What lines below mention the word "luglio"? Copy each one.
[Dataset records — start]
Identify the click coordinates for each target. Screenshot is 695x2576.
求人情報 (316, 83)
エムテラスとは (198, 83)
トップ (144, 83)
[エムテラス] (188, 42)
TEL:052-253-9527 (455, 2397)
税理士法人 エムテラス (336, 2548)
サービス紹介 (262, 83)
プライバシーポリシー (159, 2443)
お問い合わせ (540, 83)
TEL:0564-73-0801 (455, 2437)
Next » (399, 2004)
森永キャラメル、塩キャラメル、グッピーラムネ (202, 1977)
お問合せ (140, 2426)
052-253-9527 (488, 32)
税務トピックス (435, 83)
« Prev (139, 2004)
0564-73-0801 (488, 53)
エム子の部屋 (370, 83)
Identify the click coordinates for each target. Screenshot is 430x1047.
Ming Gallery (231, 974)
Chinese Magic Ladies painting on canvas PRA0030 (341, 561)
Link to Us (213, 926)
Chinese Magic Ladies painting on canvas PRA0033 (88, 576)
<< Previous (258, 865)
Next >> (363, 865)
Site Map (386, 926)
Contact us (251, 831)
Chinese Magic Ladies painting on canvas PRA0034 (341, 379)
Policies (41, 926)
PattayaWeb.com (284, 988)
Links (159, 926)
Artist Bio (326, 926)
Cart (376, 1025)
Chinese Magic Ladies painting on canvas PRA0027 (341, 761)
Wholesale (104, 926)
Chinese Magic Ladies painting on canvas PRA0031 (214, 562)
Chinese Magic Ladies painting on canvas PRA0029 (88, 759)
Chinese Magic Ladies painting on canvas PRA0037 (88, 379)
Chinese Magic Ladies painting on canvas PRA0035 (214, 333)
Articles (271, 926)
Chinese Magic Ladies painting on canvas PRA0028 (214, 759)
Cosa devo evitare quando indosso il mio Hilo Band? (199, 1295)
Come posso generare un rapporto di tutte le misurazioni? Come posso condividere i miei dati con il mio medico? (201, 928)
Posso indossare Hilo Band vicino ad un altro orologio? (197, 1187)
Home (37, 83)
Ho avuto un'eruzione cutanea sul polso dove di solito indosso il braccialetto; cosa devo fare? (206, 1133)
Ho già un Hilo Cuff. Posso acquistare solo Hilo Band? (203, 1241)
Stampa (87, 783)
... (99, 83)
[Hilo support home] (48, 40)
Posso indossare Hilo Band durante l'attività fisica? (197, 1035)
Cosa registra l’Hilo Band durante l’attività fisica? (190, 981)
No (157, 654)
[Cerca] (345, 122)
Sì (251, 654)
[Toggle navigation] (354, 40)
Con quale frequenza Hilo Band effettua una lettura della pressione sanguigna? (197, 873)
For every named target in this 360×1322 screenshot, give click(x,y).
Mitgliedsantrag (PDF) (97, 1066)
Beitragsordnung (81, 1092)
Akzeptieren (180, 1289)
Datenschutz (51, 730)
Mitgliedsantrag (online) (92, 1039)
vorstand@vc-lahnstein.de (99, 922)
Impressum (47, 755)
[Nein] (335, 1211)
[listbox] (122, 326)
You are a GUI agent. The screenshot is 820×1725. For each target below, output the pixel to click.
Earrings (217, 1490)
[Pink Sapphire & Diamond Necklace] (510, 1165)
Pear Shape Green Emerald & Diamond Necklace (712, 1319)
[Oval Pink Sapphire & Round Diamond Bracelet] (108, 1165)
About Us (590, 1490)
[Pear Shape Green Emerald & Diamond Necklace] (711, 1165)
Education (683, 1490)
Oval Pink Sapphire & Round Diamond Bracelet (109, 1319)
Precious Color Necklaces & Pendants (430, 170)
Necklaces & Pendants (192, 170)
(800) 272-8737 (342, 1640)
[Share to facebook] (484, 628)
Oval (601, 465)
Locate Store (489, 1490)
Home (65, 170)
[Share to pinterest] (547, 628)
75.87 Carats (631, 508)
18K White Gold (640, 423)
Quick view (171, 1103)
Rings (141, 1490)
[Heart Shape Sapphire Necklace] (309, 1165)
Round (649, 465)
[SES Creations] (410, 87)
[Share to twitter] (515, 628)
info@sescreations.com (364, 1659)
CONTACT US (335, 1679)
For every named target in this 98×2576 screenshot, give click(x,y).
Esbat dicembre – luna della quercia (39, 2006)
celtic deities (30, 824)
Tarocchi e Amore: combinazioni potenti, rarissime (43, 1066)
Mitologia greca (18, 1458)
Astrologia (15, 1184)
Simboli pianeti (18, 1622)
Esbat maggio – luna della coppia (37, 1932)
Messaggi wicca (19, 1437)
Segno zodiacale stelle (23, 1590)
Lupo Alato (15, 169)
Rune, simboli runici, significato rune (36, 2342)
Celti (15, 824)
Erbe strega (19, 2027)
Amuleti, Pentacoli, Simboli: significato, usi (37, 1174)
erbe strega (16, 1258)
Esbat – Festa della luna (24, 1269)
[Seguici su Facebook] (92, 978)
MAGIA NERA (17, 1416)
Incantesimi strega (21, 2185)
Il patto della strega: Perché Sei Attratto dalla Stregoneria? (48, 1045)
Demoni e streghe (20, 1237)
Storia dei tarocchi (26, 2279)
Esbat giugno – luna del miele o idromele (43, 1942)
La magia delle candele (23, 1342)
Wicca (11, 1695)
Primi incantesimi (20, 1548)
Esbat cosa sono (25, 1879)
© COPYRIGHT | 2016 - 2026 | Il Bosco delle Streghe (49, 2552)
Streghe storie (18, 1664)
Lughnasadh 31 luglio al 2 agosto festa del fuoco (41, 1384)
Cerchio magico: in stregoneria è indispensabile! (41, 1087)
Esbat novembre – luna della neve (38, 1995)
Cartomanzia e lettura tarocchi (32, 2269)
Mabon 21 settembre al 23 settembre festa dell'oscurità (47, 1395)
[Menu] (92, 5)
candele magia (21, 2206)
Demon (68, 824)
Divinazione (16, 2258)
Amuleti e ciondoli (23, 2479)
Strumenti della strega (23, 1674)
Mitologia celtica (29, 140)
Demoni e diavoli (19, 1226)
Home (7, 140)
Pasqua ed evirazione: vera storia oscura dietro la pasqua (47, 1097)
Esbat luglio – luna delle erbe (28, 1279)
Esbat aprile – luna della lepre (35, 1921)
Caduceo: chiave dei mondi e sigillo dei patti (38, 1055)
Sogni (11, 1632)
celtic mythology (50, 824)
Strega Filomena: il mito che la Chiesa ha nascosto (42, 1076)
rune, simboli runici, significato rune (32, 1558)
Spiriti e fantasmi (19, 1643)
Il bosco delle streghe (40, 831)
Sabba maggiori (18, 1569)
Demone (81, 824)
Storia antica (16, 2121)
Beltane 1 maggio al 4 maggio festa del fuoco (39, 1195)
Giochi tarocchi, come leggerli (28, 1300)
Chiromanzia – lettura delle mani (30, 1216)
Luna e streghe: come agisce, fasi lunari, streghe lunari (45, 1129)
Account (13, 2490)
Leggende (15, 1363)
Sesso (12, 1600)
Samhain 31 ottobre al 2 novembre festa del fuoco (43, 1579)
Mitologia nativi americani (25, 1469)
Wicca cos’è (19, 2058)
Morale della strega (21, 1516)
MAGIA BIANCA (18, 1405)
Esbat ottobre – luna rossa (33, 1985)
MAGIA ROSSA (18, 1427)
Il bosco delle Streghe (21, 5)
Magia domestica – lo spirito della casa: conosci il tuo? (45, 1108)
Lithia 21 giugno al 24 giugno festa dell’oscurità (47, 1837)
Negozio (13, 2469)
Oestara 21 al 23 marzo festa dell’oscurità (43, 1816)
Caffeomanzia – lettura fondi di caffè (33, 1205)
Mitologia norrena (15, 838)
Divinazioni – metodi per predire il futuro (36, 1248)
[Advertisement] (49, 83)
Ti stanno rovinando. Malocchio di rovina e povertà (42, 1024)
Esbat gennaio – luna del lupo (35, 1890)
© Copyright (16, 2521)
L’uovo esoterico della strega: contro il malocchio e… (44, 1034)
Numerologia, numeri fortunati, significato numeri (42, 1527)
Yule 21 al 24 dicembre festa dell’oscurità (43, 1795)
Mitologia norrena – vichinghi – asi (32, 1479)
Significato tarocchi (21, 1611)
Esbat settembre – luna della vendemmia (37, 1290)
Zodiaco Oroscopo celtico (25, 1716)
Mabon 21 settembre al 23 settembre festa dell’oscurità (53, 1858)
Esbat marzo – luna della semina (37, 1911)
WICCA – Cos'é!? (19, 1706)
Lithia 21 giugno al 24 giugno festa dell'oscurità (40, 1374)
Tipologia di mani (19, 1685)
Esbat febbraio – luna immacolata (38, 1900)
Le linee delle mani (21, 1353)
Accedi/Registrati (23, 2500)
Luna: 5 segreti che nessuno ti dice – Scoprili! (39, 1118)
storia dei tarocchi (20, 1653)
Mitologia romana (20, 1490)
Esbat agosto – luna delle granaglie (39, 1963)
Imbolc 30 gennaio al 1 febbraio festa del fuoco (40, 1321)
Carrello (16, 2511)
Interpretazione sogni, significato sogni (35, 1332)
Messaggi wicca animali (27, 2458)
[Dataset records — finish]
Exercise solution:
Lughnasadh 31 luglio al 2 agosto festa del fuoco (41, 1384)
Esbat luglio – luna delle erbe (28, 1279)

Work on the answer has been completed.